As you'd expected given the host's default toward bellicosity, two guests on Ed Schultz's radio show yesterday climbed over the top in shabby attempts to smear the National Rifle Association for the thought crime of defending a constitutional right. (audio clips after page break)
First, here is attorney and "Ring of Fire" radio show co-host Mike Papantonio (at left in photo), struggling for coherence in this anti-NRA rant (audio) --
The NRA's been a cash cow for the armament industry, Ed. Most people think of, when they think of the NRA, they think of the mass of people who just believe everything that the NRA believes, but really, all the NRA is, it's, you can almost equate it to, the industry, think in terms of the street and their, a street pimp and their working girl. I mean, the working girl is the NRA, the pimp is the industry that has people like Wayne LaPierre and the NRA and their talking heads out pimping for, really, out working the streets for 'em.
Setting aside the adolescent hyperbole, along with Papantonio getting LaPierre's name wrong (mispronouncing it "LaPerry") -- the man who calls himself "Pap" refers to gun makers as the "armament industry," a term I haven't heard since bull sessions in college more than 20 years ago, and not because it's been shortened to "arms industry."
I turn to my trusty Random House Dictionary of the English Language, second edition, unabridged, for clarification --
ar-ma-ment 1) the arms and equipment with which a military unit or military apparatus is supplied. 2) a land, sea, or air force equipped for war. 3) armor (def. 5) 4) usually, armaments. military strength collectively: the armaments race; a country without armaments. 5) the process of equipping or arming for war. [1690-1700; < L armamenta fittings, eqiv. to arma(re) to fit out + -menta (pl.)
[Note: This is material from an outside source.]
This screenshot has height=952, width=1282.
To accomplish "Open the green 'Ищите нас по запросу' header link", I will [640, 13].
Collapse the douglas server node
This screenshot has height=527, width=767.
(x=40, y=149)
In other words, not handguns and hunting rifles but the entire range of weaponry in the military, everything from bayonets (yes, still used) to aircraft carriers and ICBMs. When I hear "armaments," the gun shop down the road from the public library closest to my home is not what comes to mind. Instead, I see tanks, artillery and rocket launchers.
Not to be outdone, another Schultz guest yesterday, John Rosenthal, co-founder of the Stop Handgun Violence advocacy group (along with the late Michael Kennedy), had this to say (audio) --
I mean, these kids and those teachers (alluding to the victims at Sandy Hook) are more courageous than our members of Congress. Look, our Congress members don't have a gun to their head like those kids do, but guess what? They knowingly and voluntarily are held hostage by the NRA, which in my mind is a terrorist organization as far as I'm concerned, in order to continue receiving tens of millions of dollars from gun industry campaign contributions.
This was mild and cliched compared to the toxicity to come from Rosenthal, describing his weekend visit to a gun show (audio) --
And Ed, do you want to know what the hottest item was at this gun show in New Hampshire? There was, at 9:30 in the morning, there was an hour and a half wait to get in. By 11 it was a four-hour wait to get in. The hottest item is the Bushmaster .223-caliber and a 30-round clip because the guys that are afraid the government's going to take their guns away want the same weapon that killed those babies at Newtown for some kind of yucks and giggles and that is sickening.
The most pathetic remark I've heard in the month since the Sandy Hook massacre. Rosenthal is either too dumb or dishonest to acknowledge that increased sales of the Bushmaster are being driven by fear that it will be banned by the government.
Rosenthal prefaced his conversation with Schultz by pointing out that he is a gun owner. Which begs the question -- what pathology prompted him to become one?